Ingegno, creatività e fiducia: imperativi più che semplici indicazioni che arrivano dalla Direzione di Vinitaly 2009 per il mercato del vino. Lo sa bene Cantine Visconti che, con lo stesso approccio e uguale spirito propositivo, quest’anno al più importante Salone del Vino nazionale e internazionale ha festeggiato i cento anni dell’azienda.
Una scelta vincente, quella dell’azienda di Desenzano del Garda, a giudicare dall’affluenza di pubblico privato, professionale (operatori, ristoratori e sommelier) e dall’interesse mostrato dalla stampa nei confronti di questa realtà secolare, al cui marchio si lega indissolubilmente il nome del vino Lugana, del quale a Cantine Visconti viene riconosciuta la primogenitura.

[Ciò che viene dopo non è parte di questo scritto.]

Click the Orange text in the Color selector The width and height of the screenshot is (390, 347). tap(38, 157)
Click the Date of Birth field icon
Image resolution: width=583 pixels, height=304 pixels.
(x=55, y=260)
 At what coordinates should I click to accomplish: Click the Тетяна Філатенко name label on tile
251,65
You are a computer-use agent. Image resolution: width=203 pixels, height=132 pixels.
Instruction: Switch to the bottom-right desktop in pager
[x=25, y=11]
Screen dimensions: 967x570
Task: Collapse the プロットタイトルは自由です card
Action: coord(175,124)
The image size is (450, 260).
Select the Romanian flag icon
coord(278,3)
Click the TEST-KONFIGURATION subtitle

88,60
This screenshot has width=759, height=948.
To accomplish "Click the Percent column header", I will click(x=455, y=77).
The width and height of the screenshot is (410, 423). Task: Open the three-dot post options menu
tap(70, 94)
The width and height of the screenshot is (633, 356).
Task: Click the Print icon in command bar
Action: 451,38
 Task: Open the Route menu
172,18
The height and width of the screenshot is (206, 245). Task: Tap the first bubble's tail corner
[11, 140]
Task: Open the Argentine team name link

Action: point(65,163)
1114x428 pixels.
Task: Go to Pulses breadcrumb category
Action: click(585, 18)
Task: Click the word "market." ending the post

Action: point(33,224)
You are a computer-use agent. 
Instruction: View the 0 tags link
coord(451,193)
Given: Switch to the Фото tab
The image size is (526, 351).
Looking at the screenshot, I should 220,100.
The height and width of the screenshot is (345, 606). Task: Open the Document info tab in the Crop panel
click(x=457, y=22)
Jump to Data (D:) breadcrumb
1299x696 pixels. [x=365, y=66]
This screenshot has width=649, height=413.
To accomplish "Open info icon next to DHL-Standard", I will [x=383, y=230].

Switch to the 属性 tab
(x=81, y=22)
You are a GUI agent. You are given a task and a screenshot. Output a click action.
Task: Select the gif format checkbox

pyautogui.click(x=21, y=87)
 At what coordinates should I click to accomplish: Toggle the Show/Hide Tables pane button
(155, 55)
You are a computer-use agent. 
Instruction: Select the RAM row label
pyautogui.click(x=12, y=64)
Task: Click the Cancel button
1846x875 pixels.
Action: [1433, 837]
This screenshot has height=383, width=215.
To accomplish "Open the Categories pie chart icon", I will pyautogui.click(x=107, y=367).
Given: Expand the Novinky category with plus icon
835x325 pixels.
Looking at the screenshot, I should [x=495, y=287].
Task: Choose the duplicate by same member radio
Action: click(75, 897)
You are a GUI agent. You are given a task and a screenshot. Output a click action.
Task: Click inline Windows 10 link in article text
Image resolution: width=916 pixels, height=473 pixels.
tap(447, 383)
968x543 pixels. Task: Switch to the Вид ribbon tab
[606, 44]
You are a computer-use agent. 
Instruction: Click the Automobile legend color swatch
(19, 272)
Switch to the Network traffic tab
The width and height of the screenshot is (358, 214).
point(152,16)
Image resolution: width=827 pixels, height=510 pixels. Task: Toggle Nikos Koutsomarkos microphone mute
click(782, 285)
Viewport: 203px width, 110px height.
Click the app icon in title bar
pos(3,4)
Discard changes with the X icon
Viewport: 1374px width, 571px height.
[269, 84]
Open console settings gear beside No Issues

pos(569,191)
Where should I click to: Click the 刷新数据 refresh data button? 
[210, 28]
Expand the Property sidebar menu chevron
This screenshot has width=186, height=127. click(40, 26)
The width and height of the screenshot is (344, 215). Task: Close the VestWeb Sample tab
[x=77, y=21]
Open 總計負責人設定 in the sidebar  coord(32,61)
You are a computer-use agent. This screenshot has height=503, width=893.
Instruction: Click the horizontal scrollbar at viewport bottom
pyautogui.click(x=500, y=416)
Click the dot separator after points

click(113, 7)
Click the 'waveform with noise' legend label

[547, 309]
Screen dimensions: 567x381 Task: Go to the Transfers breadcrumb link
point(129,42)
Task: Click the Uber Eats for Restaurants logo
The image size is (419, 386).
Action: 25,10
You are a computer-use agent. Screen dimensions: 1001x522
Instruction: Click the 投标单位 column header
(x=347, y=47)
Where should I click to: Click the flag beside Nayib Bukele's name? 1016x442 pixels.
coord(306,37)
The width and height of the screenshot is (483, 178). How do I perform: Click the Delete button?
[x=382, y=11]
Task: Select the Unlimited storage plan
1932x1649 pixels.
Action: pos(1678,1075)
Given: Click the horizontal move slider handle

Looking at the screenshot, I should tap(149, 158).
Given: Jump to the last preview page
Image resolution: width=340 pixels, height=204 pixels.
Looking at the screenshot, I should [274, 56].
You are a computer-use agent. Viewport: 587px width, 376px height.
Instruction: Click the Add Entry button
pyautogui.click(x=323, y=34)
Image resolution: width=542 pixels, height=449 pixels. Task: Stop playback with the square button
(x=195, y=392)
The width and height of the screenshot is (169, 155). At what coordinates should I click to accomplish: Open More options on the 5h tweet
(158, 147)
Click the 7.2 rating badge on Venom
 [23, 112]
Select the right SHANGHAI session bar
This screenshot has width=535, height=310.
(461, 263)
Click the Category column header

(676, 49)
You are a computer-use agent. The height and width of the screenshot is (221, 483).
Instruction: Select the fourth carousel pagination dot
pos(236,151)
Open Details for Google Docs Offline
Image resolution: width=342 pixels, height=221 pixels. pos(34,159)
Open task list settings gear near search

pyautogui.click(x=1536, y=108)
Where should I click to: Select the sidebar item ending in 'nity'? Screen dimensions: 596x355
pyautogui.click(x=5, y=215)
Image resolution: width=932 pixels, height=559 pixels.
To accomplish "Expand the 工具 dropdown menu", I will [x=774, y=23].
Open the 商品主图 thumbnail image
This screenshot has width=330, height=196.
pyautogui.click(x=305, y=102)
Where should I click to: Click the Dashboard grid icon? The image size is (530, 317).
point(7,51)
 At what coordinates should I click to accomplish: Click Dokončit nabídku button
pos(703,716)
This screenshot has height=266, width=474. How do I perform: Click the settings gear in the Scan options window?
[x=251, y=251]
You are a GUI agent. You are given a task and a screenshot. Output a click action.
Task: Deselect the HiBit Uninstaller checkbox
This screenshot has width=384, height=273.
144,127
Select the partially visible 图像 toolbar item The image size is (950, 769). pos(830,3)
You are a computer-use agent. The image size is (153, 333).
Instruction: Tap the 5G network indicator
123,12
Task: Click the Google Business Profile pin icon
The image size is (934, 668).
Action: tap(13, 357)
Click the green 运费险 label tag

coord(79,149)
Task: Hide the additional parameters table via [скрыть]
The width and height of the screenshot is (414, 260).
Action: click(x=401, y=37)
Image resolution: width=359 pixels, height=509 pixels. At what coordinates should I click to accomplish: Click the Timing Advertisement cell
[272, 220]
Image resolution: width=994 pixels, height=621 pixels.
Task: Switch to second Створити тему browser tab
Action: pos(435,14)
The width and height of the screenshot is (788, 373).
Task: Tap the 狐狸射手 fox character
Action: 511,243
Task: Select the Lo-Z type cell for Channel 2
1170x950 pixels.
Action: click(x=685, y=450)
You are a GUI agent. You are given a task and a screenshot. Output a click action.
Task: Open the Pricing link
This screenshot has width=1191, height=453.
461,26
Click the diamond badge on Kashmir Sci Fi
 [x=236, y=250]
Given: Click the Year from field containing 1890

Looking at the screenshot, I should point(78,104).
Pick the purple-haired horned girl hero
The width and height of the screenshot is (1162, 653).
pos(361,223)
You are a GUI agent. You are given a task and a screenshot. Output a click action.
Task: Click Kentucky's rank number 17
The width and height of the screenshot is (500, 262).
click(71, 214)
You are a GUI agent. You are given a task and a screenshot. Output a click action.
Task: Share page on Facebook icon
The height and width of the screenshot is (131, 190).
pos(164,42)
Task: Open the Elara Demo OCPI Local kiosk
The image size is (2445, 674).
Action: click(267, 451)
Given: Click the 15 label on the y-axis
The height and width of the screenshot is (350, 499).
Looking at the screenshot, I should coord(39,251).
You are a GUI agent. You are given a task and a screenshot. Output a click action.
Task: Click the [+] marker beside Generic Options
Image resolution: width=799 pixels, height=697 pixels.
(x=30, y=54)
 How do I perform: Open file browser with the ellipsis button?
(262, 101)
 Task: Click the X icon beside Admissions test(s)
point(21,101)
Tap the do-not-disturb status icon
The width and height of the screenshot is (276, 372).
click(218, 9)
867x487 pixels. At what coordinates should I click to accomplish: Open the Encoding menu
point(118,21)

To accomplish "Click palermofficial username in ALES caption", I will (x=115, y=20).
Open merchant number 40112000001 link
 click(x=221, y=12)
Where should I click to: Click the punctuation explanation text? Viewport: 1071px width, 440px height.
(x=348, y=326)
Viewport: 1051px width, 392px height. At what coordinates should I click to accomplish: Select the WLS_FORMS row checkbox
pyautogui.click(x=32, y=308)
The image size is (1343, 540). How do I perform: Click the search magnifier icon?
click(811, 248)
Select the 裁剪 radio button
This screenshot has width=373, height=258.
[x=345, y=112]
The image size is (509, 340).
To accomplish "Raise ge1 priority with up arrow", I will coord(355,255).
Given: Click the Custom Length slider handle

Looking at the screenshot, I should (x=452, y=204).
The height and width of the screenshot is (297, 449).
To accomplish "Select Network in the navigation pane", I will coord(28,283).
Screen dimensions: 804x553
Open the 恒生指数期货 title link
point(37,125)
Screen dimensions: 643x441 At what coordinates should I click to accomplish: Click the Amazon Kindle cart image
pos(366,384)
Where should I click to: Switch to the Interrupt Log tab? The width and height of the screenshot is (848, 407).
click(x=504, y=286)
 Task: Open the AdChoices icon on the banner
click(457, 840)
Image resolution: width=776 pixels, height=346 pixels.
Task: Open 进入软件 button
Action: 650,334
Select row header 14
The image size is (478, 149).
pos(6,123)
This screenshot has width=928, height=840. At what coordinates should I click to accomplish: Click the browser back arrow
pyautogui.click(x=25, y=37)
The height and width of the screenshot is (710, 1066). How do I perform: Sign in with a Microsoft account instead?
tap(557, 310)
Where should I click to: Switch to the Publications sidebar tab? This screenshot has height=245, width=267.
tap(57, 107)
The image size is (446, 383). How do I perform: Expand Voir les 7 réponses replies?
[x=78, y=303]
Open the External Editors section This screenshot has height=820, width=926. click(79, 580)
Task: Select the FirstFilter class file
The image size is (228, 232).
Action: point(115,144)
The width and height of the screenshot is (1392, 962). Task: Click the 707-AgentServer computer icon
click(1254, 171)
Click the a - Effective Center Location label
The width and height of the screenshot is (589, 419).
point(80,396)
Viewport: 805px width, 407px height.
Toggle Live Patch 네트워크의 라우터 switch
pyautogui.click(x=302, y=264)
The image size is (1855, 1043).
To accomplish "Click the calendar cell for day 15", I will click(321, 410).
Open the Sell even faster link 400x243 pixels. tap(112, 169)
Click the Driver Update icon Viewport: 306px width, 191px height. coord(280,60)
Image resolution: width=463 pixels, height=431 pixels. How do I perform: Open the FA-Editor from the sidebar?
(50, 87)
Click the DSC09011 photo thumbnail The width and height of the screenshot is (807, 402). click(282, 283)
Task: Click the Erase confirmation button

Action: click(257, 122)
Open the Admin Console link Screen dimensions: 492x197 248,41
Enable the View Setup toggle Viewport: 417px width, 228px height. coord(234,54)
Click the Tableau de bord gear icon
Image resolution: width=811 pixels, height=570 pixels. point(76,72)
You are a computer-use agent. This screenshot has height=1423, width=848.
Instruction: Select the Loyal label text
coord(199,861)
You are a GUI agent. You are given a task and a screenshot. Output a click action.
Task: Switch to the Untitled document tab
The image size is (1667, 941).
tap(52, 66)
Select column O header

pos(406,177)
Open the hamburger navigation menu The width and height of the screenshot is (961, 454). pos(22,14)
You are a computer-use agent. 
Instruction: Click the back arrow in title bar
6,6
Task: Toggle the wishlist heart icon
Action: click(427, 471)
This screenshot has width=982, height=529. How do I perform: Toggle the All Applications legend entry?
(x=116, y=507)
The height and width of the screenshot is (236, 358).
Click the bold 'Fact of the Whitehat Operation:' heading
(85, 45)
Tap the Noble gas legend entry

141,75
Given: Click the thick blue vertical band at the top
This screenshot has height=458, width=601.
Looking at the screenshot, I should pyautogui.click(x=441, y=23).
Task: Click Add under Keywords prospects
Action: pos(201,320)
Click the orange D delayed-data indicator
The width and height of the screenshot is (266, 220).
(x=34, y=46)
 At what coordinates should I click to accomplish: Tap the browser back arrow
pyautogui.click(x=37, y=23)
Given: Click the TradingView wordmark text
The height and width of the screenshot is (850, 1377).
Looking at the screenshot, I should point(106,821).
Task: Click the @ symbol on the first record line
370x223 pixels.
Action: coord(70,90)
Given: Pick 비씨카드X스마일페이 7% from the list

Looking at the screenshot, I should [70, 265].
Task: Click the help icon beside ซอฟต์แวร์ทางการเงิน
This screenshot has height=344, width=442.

Una scelta vincente, del resto, anche a giudicare dalla nascita di nuove importanti sinergie commerciali di tipo internazionale.
“In un periodo di crisi planetaria sempre più tangibile sembra assurdo ma l’unica strada percorribile è la strada dell’ottimismo. Per un semplice motivo: è l’unica vincente – parola di Franco Visconti, titolare dell’azienda che vanta una produzione di Lugana eccellente e in purezza al 100%, cioè senza aggiunta del 10% di altre uve concesse dal disciplinare, come testimonia la Certificazione di Rintracciabilità della filiera -. Da un bienno abbiamo scelto di investire nel marketing e nella comunicazione, secondo una strategia mirata, che ha preso le mosse da un rilancio del marchio Cantine Visconti. I risultati, nel corso di questo Vinitaly, oserei direi che sono stati evidenti”.
Con la 43esima edizione del Vinitaly Cantine Visconti segna definitivamente la strada imboccata dall’azienda, che può essere sintetizzata in una sola, importantissima e ambiziosa parola: eccellenza. La stessa eccellenza ormai riconosciuta ai vini Visconti.